All persons materially interested in the subject of a suit in chancery ought to be made parties, either plaintiffs or defendants; but this is a rule established for the convenient administration of justice, and is more or less within the discretion of the court, and it should be restricted to parties whose interests are in the issue and to be affected by the decree. The relief granted will always be so modified as not to affect the interests of others.
The cross-examination of a witness by the opposite party is considered as a waiver of exceptions to the regularity of his deposition.
By the rules of this Court,
"In all cases of equity and admiralty jurisdiction, no objection shall be allowed to be taken to the admissibility of any deposition, deed, grant, or other exhibit found in the record as evidence unless objection was taken thereto in the court below, but the same shall otherwise be deemed to have been taken by consent."

YOUR OBJECTIVE: In the passage on chancery suits, what does cross-examining a witness by the opposite party count as? The listing has no connection to the passage on chancery suits.

INFORMATION SUPPLIED:
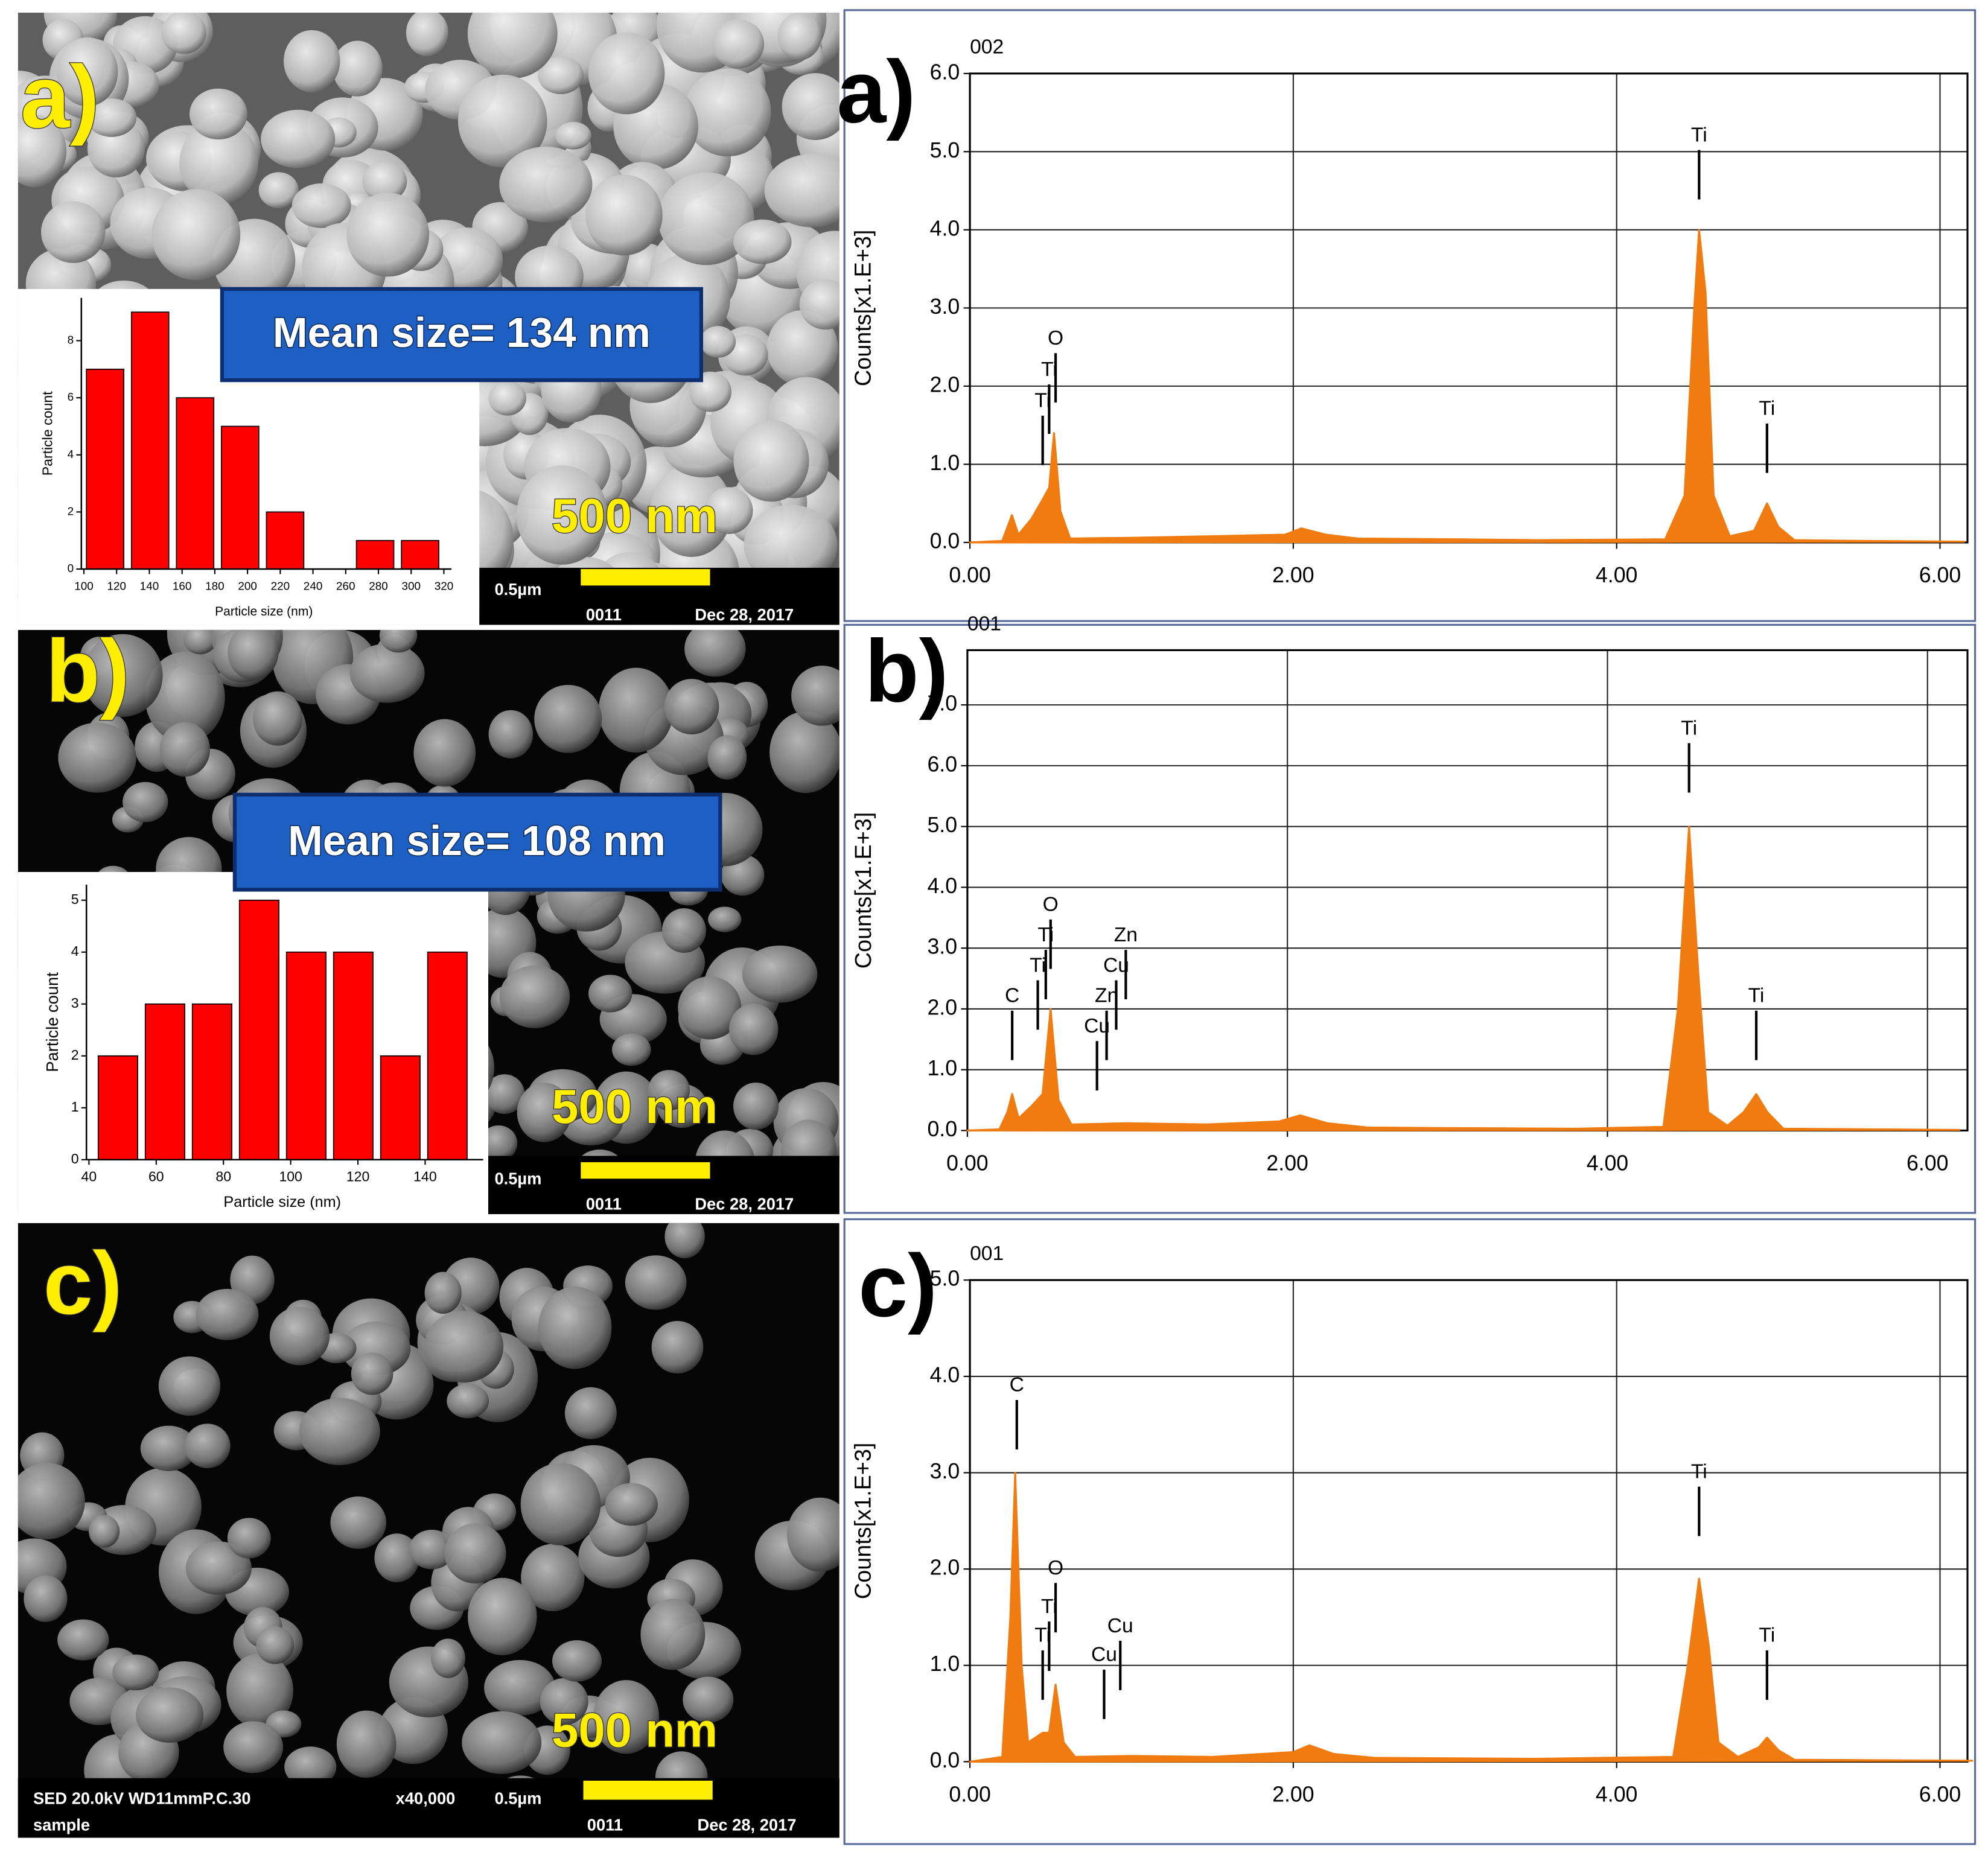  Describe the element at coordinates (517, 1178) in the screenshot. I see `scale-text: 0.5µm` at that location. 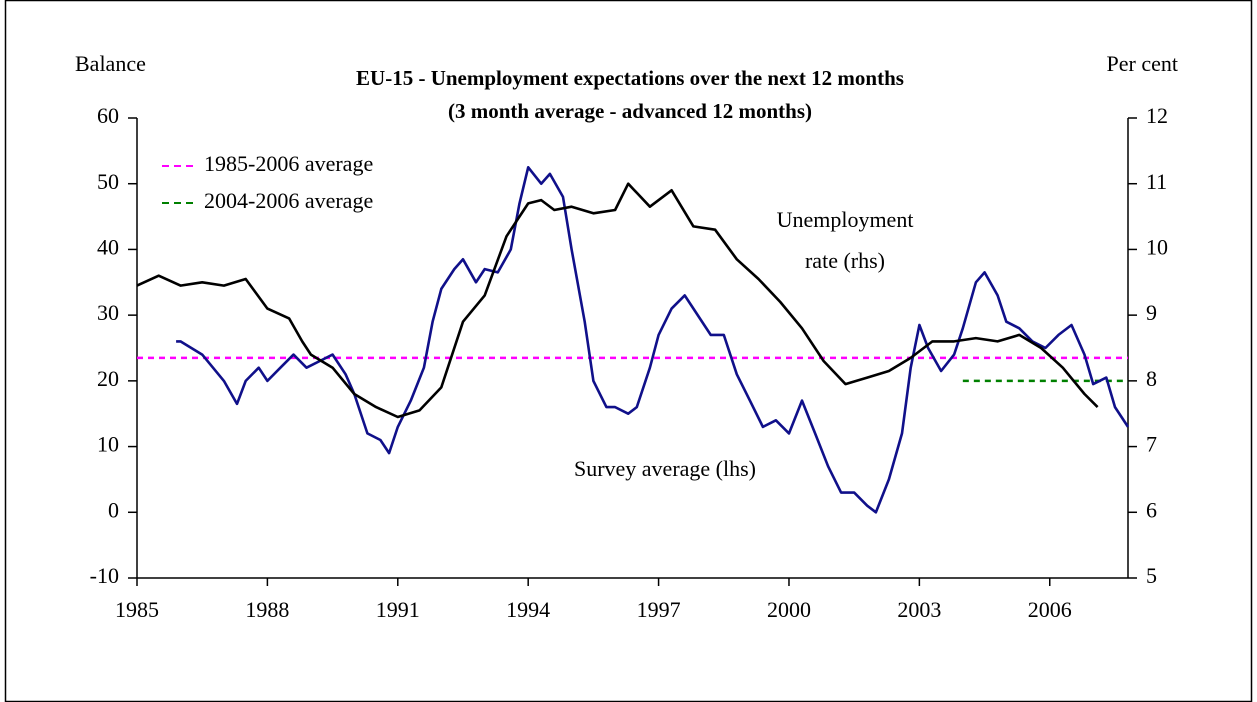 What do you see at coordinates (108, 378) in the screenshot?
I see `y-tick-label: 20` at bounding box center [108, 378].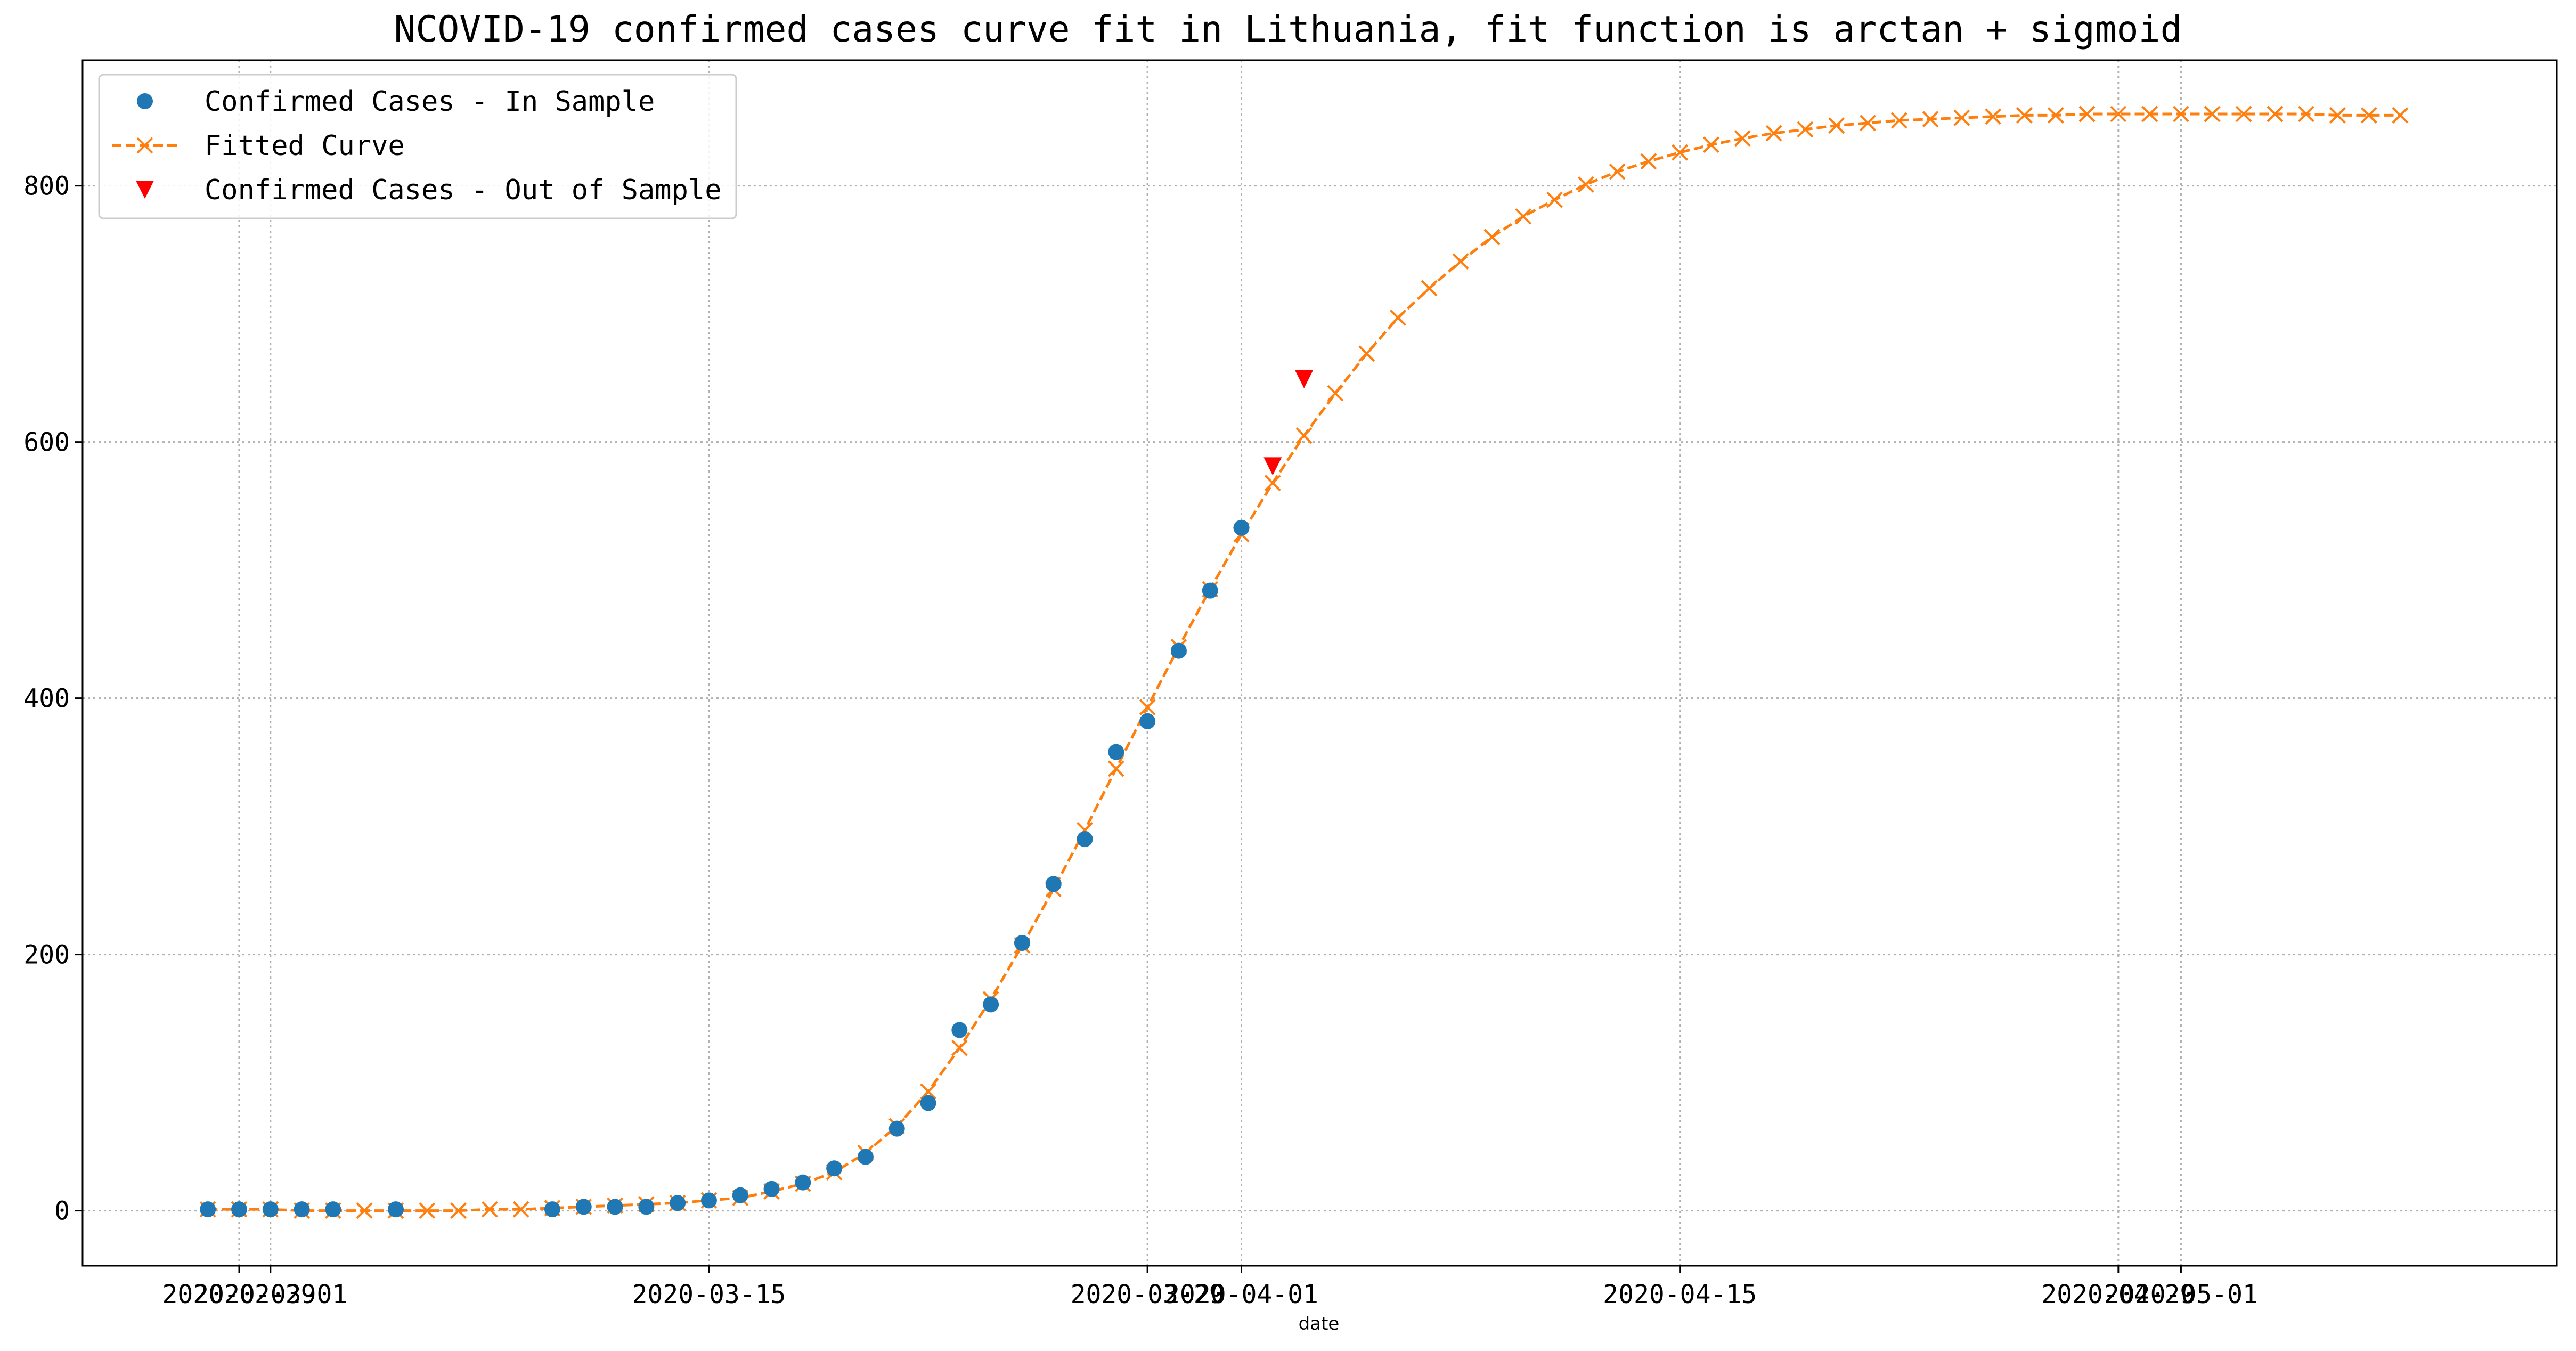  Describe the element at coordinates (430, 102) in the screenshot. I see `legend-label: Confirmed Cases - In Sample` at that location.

ANSWER BOX: A waiver of exceptions to the regularity of the witness's deposition.